A: The state bird is the western meadowlark, while the state animal is the buffalo. State reptile is the ornate box turtle and state amphibian is the barred tiger salamander. State flower is the sunflower and state tree is the cottonwood. There’s even a state soil: the Harney series. Tonganoxie Elementary School pushed for the bluegill to become the state fish a few years ago, but legislators passed on making it the official fish.
Q: Are there any activities planned for Kansas Day?

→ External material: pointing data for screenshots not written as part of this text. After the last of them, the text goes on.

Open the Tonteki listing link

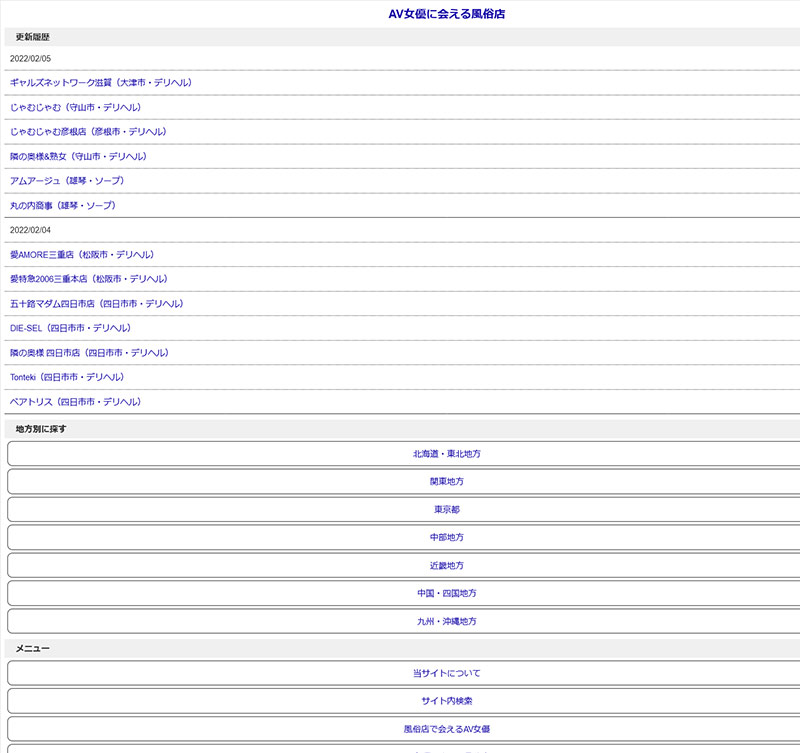pos(67,377)
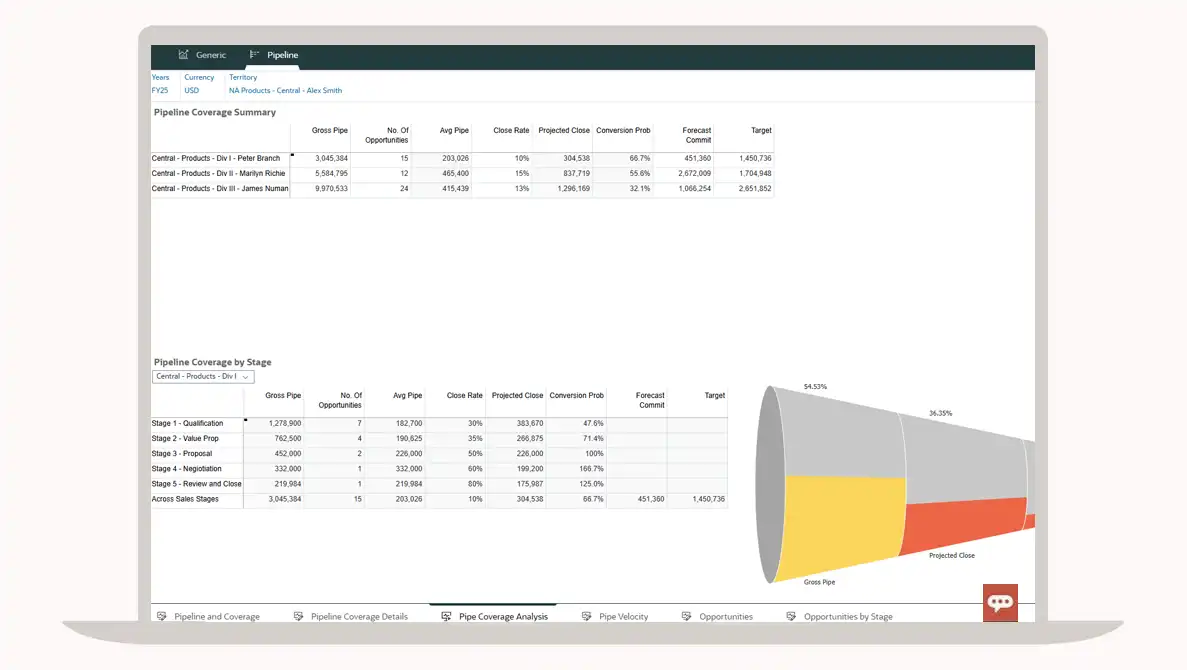
Task: Select the Div II - Marilyn Richie row header
Action: click(219, 174)
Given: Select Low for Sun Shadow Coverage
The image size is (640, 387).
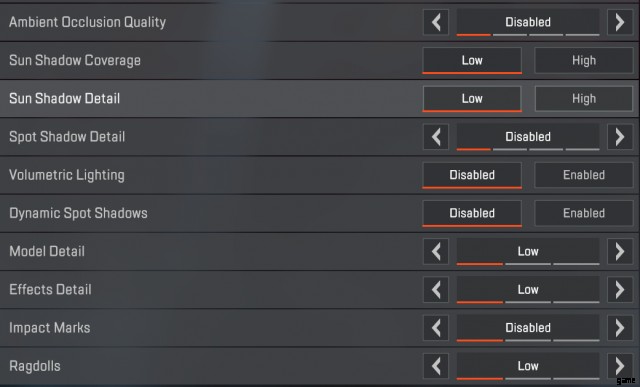Looking at the screenshot, I should [x=472, y=60].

A: The Shawnee Indian Mission, will have a Kansas Day celebration from 1-3 p.m. Saturday at the site, 3403 W. 53rd St., Fairway. The Kaw Mission will have a celebration 1:30-3 p.m. Saturday at the site, 500 N. Mission Road, Council Grove.
The Kansas Museum of History will have festivities from 9 a.m.-3 p.m. next Wednesday at the museum, 6425 SW Sixth Ave. The statehouse will celebrate from 9 a.m.-5 p.m., as will the Pawnee Indian Museum near Republic.
Q: Where can I go to find out more about Kansas Day and the Sunflower State in general?
A: The Kansas Historical Society’s website is kshs.org.